Je vous mènerai, chère vie,
Dans de si torrides étés,
Que vous crierez, inassouvie,
Et les genoux épouvantés.
Ma belle vie échevelée
Si sensible et fine de peau,
Vous serez roulée et foulée,
Vous serez en sang, en lambeaux,
Mais je vous dirai : "O mon être,
Portez mieux ce destin fatal ;
Peut-être il nous reste à connaître
Quelque amour qui fera plus mal…"
(extrait) Les éblouissements.
Tout ce qui vient d'elle, et tout ce qui est elle est célèbre : la virtuosité de son verbe, ses rendez-vous qui ne sont jamais à l'heure, le prestige du poète qu'elle se donne avec orgueil à haute voix.

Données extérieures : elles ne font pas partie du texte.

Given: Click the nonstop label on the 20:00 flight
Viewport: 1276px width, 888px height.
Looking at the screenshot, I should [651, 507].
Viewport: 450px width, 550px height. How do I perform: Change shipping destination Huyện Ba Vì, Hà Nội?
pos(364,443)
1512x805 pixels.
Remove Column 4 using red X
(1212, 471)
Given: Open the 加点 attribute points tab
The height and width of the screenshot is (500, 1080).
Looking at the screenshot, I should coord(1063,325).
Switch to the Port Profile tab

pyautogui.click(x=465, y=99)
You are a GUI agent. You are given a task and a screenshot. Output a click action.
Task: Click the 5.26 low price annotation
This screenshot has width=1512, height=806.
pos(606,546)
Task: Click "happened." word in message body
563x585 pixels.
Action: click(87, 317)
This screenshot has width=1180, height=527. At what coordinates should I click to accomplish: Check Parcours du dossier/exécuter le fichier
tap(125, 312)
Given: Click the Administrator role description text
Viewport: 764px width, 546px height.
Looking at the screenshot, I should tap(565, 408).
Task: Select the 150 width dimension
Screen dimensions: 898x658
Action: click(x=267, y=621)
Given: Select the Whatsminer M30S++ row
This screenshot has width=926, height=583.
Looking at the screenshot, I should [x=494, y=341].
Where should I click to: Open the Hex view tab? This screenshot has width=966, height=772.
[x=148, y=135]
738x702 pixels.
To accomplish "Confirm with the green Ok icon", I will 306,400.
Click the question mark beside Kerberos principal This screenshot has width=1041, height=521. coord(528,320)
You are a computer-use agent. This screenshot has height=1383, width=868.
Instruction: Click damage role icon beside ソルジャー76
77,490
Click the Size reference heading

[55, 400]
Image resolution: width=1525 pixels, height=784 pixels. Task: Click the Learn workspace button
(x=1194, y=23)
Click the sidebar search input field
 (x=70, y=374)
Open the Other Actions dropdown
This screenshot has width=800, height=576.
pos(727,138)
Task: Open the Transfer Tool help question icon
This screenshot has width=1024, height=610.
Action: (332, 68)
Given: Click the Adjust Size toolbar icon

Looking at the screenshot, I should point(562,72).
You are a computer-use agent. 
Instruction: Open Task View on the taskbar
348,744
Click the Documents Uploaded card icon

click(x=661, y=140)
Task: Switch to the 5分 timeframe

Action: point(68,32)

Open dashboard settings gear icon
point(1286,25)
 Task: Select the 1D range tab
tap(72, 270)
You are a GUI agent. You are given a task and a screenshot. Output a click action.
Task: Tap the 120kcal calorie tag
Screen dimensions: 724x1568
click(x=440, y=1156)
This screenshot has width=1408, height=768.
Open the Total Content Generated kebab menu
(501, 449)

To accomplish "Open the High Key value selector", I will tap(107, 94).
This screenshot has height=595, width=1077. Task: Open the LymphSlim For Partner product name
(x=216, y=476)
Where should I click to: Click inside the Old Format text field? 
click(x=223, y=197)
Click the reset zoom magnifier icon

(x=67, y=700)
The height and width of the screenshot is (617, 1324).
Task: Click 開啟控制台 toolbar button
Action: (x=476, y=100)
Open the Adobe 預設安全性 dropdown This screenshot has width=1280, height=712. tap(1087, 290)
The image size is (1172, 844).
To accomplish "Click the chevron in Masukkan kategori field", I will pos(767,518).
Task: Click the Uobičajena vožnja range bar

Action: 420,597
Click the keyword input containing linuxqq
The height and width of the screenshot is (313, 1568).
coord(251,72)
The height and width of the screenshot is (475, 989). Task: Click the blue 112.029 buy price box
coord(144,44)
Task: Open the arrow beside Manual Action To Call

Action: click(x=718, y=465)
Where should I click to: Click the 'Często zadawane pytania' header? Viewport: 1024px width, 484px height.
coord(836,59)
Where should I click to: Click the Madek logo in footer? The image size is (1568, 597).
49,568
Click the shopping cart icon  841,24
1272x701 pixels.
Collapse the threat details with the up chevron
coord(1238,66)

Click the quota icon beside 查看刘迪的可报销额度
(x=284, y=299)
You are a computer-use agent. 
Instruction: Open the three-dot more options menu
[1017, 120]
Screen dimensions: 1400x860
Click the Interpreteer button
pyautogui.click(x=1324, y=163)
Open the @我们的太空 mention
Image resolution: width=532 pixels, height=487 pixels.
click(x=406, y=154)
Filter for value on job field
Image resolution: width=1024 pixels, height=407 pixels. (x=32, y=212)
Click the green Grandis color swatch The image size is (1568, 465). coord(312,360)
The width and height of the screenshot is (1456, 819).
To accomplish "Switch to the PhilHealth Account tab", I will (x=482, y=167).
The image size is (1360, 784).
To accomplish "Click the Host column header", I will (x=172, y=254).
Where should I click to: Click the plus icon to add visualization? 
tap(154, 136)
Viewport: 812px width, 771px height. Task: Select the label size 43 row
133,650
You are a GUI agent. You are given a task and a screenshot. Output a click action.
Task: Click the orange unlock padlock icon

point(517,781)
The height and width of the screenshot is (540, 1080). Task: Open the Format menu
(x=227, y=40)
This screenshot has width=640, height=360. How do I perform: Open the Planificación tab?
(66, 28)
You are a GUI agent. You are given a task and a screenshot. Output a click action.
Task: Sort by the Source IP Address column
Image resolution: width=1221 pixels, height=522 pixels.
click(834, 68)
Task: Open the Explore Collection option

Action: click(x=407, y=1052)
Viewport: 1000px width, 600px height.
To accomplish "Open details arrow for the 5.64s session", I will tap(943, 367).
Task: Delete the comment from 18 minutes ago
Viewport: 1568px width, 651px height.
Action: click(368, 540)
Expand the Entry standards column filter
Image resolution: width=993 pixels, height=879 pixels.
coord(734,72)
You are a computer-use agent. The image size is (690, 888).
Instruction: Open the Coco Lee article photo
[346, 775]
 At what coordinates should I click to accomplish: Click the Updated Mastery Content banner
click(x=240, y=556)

Elle suffit à meubler un salon, à animer une table. Elle séduit, elle s'impose, parle de politique, d'herbes, de fleurs, d'étoffes, d'Anatole France, d'un concert qu'elle à manqué, ou de sa jeunesse, ou de riens qui par elle deviennent tout.
Elle arrive, la voici et soudain toute l'assistance se tait, on se tourne vers elle, on se hausse sur la pointe des pieds pour la mieux apercevoir.
Une opulente chevelure noire, le nez fin et racé, les yeux immense au long regard… Elle est là, on la voit, on l'écoute : paroles, soupirs, sourires, entrecoupés de silences bouleversants auxquels chacun est suspendu.
Elle lève sa main ornée du saphir qu'elle affectionne et qui parle, elle aussi. Elle étonne, elle ravit, il n'y a qu'elle qui existe, jusqu'au moment où elle va se retirer, tard, le visage livide, les yeux marqués de l'empreinte de la fatigue, et le lendemain, elle sera celle dont on dira :
La comtesse n'a pas quitté son lit, elle est morte, elle est mourante, elle me l'a téléphoné, j'entendais à peine sa voix, mais elle vient encore de composer un poème.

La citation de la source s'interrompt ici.